* WORK INSTRUCTIONS *
Copy the records below word for word, starting at the line with "The image size is (614, 291)." and ending at the line with "Click the Web", with both of those lines included.

Element and text position data
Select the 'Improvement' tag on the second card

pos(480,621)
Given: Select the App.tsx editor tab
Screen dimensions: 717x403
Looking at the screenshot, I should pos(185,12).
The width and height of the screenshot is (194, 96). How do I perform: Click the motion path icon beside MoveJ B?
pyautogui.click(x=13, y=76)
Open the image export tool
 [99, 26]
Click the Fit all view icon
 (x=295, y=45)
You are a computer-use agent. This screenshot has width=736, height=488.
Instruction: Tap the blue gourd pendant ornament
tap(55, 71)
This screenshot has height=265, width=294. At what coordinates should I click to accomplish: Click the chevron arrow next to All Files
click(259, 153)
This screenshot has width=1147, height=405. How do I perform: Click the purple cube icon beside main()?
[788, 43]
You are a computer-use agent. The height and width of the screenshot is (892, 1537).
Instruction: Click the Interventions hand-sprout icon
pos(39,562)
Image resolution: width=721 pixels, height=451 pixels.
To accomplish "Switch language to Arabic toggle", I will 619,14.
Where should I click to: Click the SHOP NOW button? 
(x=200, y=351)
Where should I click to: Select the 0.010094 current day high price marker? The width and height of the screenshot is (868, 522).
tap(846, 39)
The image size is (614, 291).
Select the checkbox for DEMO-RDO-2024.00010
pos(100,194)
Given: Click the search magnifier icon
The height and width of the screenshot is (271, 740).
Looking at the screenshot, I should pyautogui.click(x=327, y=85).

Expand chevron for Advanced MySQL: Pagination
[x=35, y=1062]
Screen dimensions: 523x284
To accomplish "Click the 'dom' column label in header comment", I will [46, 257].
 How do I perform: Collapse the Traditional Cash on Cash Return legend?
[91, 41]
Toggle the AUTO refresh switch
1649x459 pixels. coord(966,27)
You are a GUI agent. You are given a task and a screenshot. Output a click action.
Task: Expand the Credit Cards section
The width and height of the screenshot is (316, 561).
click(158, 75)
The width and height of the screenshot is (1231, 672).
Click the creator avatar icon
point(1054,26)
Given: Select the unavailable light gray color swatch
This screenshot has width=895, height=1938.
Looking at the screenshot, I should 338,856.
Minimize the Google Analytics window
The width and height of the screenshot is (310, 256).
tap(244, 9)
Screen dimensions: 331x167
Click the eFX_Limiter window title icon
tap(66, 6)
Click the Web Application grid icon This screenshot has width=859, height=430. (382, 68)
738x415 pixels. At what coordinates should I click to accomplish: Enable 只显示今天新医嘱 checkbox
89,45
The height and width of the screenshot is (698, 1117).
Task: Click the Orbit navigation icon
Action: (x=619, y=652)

* OUTPUT OF THE TASK *
The image size is (614, 291).
Select the checkbox for DEMO-RDO-2024.00010
pos(100,194)
Given: Click the search magnifier icon
The height and width of the screenshot is (271, 740).
Looking at the screenshot, I should pyautogui.click(x=327, y=85).

Expand chevron for Advanced MySQL: Pagination
[x=35, y=1062]
Screen dimensions: 523x284
To accomplish "Click the 'dom' column label in header comment", I will [46, 257].
 How do I perform: Collapse the Traditional Cash on Cash Return legend?
[91, 41]
Toggle the AUTO refresh switch
1649x459 pixels. coord(966,27)
You are a GUI agent. You are given a task and a screenshot. Output a click action.
Task: Expand the Credit Cards section
The width and height of the screenshot is (316, 561).
click(158, 75)
The width and height of the screenshot is (1231, 672).
Click the creator avatar icon
point(1054,26)
Given: Select the unavailable light gray color swatch
This screenshot has width=895, height=1938.
Looking at the screenshot, I should 338,856.
Minimize the Google Analytics window
The width and height of the screenshot is (310, 256).
tap(244, 9)
Screen dimensions: 331x167
Click the eFX_Limiter window title icon
tap(66, 6)
Click the Web Application grid icon This screenshot has width=859, height=430. (382, 68)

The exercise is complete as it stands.